#### [Exercise description]
Looking through the entries, count each line where the string "menu" occurs, and write only the total.
======== Information provided ========
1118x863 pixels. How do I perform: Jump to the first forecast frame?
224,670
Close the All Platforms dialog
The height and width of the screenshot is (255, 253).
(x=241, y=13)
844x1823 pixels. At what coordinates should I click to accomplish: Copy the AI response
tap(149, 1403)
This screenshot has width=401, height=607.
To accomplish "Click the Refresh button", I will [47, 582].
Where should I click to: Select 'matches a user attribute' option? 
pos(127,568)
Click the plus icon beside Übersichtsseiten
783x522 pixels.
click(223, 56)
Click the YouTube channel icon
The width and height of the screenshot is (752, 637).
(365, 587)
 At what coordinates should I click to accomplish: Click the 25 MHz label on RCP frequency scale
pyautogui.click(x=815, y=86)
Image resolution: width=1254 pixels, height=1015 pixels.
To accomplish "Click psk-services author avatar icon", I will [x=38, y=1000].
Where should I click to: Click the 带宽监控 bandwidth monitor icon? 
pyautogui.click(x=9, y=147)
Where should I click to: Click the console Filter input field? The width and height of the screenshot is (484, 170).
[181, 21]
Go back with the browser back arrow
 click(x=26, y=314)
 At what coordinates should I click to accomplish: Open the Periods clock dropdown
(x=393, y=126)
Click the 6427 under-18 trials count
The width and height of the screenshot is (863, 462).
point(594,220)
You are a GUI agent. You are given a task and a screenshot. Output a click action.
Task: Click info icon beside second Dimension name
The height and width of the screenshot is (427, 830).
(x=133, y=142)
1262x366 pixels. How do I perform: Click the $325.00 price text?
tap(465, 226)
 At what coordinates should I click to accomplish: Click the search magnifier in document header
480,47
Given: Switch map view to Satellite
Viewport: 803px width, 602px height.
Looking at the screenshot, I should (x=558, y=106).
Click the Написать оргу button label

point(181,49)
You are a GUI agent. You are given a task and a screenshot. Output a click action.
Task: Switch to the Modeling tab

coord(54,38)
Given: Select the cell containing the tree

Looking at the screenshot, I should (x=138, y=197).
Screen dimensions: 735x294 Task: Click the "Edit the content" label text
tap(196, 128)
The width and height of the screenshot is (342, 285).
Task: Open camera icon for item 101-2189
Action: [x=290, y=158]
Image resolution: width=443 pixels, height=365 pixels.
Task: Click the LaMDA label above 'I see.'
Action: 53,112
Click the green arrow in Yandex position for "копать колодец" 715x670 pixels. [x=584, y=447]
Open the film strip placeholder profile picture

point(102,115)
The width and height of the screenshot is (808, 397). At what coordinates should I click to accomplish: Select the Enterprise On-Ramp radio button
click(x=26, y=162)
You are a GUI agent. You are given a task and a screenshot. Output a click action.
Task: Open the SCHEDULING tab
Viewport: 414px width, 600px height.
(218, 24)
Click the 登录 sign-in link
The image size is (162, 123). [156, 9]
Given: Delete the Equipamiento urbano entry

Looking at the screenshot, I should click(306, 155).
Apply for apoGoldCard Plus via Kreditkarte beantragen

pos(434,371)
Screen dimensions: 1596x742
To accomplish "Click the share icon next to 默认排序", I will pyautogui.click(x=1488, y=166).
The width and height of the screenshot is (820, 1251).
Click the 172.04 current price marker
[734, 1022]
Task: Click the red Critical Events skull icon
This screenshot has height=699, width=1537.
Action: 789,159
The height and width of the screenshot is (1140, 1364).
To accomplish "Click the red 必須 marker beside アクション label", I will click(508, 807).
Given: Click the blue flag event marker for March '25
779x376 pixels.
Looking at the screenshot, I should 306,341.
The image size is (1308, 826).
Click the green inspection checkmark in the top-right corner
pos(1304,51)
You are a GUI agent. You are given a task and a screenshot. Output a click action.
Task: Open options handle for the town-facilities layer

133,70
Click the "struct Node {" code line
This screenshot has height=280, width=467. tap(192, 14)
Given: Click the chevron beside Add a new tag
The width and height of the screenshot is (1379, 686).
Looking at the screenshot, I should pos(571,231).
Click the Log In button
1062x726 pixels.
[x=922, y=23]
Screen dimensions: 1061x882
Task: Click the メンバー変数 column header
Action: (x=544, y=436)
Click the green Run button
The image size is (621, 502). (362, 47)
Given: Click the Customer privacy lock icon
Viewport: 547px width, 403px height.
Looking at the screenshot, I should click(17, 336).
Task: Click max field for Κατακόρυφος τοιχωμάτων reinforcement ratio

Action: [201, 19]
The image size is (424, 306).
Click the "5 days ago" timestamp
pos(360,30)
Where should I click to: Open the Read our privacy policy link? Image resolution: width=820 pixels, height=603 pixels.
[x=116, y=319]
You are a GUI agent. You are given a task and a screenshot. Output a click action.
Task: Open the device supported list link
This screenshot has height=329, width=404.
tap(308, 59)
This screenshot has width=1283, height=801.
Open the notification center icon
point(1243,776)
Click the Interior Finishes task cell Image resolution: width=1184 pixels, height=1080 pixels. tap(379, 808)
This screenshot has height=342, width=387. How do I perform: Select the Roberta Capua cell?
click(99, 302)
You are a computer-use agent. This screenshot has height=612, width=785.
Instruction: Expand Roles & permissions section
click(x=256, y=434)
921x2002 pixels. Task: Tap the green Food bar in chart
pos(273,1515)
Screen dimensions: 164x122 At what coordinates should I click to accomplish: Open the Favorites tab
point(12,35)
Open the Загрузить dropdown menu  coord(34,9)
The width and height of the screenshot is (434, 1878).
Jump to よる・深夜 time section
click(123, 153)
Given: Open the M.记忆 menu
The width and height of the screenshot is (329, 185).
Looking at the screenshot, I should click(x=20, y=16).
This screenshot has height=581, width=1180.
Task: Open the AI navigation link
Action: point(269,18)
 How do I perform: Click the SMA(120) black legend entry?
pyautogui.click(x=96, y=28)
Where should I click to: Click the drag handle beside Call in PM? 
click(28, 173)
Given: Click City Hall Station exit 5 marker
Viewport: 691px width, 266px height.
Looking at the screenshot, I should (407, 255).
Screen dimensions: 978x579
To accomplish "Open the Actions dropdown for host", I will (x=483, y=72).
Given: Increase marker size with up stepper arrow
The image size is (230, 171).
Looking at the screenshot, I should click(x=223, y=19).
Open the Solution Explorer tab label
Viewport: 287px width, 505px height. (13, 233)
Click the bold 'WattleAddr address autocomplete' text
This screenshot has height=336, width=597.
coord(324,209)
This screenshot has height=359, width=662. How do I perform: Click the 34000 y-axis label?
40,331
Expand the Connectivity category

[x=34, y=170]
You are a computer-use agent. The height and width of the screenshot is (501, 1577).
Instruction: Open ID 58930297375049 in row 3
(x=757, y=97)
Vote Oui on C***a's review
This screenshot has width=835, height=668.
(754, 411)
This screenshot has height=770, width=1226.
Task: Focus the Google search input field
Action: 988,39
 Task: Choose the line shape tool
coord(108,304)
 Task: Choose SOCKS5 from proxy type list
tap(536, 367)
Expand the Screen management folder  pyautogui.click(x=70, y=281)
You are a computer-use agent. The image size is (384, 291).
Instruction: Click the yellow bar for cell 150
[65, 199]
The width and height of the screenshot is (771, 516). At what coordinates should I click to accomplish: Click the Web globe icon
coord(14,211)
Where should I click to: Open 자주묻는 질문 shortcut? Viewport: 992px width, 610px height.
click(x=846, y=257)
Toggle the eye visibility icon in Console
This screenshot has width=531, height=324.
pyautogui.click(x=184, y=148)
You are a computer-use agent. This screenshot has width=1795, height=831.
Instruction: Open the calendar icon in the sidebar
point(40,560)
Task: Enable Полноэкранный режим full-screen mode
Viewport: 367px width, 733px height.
========
#### [Solution below]
2